Scary....
In the last few years, news of unexpected sinkholes swallowing cars, houses and people have made headlines with disturbingly high frequency. These reports are mainly coming from Florida, the U.S., where almost the entire state is karst terrain (made of limestone), which means it has the potential for sinkholes. Mexico, Belize and parts of Italy and China are also karst area, but the phenomenon of sinkholes suddenly appearing in apparently stable grounds is mostly American. Experts estimate thousands of sinkholes form every year in Florida alone.
Sinkholes form when water flowing underground has dissolved rock, mostly limestone and sometimes clay, below the surface, leading to the formation of underground voids.When the surface layer can no longer take the weight of whatever that’s above, it collapses into the void forming sinkholes. These sinkholes can be dramatic, because the surface land usually stays intact until there is not enough support. Then, a sudden collapse of the land surface can occur.

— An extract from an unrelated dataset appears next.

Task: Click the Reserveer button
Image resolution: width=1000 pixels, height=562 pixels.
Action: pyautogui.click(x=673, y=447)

Here are some incredible sinkholes that made news over the years.
A giant sinkhole caused by the rains of Tropical Storm Agatha is seen in Guatemala City on May 31, 2010. More than 94,000 people were evacuated as the storm buried homes under mud, swept away a highway bridge near Guatemala City and opened up sinkholes in the capital.
An aerial view of the damaged Gran Marical de Ayacucho highway in the state of Miranda outside Caracas December 1, 2010. Thousands of Venezuelans fled their homes after landslides and swollen rivers killed at least 21 people and threatened to cause more damage.

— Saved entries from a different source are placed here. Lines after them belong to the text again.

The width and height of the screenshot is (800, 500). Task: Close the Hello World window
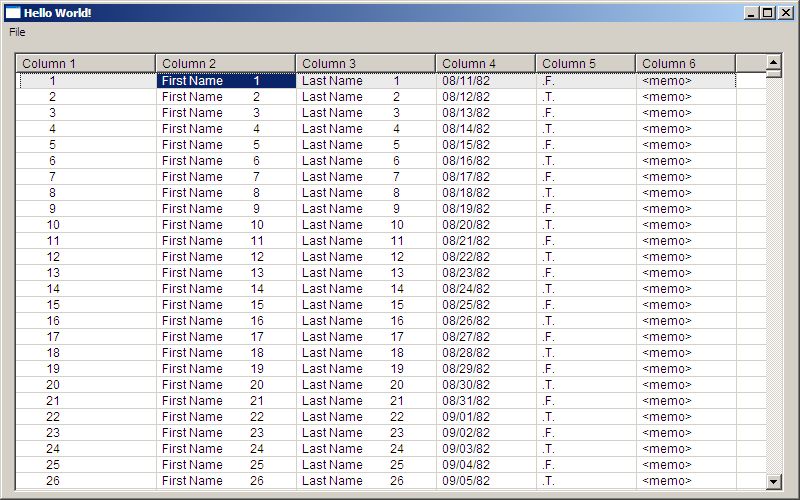click(x=785, y=13)
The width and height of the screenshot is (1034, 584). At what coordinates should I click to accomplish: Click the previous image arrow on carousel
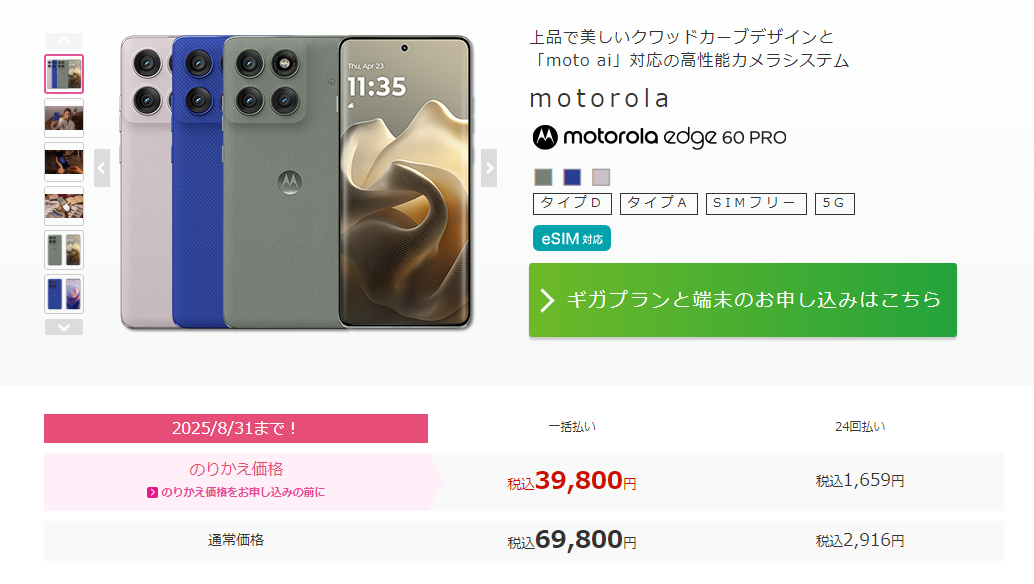[x=102, y=168]
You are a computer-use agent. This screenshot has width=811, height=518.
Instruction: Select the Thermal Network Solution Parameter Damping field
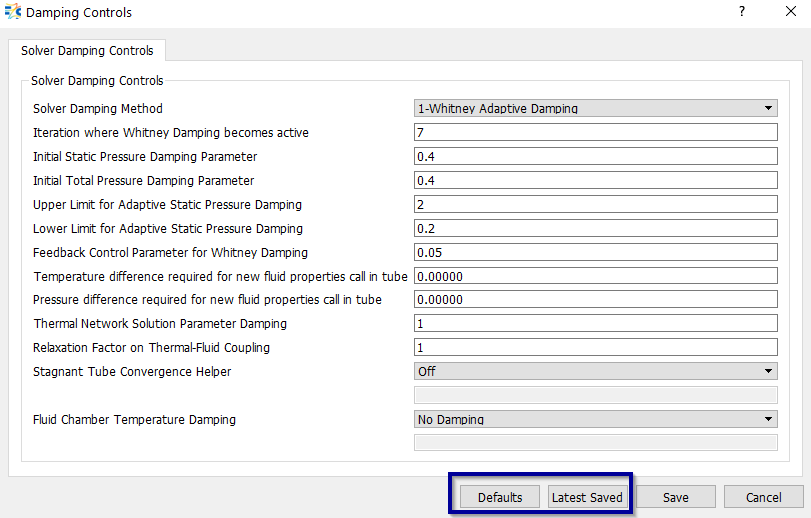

People look at a tanker after it fell into a caved-in area on a road in Xi'an, Shaanxi province, July 27, 2013. No casualty was reported in the accident, according to local media.
A construction vehicle lies where it was swallowed by a sinkhole on Saint-Catherine Street in downtown Montreal, August 5, 2013.
Pamela Knox waits for rescue after a massive sinkhole opened up underneath her car in Toledo, Ohio in this July 3, 2013 handout photo provided by Toledo Fire and Rescue. Toledo firefighters later rescued Knox without major injuries. Fire officials told a local TV station that a water main break caused the large hole. Picture taken July 3, 2013.
A rescue team works under a caved-in area on a road in Loudi, Hunan province, June 18, 2013. The road surface sank after a truck drove past. A motorcyclist riding behind the truck was injured, according to local reports.
A stranded car is hoisted from a collapsed road surface in Guangzhou, Guangdong province, September 7, 2008. The road collapsed on Sunday afternoon and trapped the car in a hole, which measured 5 meters (16.4 feet) in depth and 15 meters (49.2 feet) in diameter, local media reported. Further investigation is underway. Picture taken September 7, 2008.
People stand by a recent caved-in area on a paddy field in Fukou county, Hunan province, January 12, 2013. More than 20 pits formed from the sunken ground surface in Fukou county during the past four months. According to the local media, the government's initial investigation showed years of mining destroyed the local underground water systems and led to the numerous cave-ins.
Rescue workers remove a bus with a crane from a Lisbon street hole November 25, 2003. The bus was parked on a Lisbon street when the ground began to open up and gobble it. No casualties were registed.
A giant sinkhole that swallowed several homes is seen in Guatemala City February 23, 2007. At least three people have been confirmed missing, officials said.
A helicopter hovers over a sinkhole that’s 120-feet wide and 180-feet deep in a gypsum stack at IMC-Agrico’s New Wales plant, southwest of Mulberry, Fla., on June 29, 1994.
Buildings collapse into a sinkhole at the Summer Bay Resort on U.S. Highway 192 in Clermont, Florida, Monday, August 12, 2013. Guests had only 10 to 15 minutes to escape the collapsing buildings at the Summer Bay Resort on U.S. Highway 192 in the Four Corners area, located about 7 miles east of Walt Disney World resort, where a large sinkhole- about 60 feet in diameter and 15 feet deep- opened in the earth late Sunday.
Workers use machinery to fill in a sinkhole that buildings collapsed into near a subway construction site in Guangzhou, south China’s Guangdong province on January 28, 2013. The hole measured about 1,000 square feet across and was around 30 feet deep, but no one was killed, according to a state media report.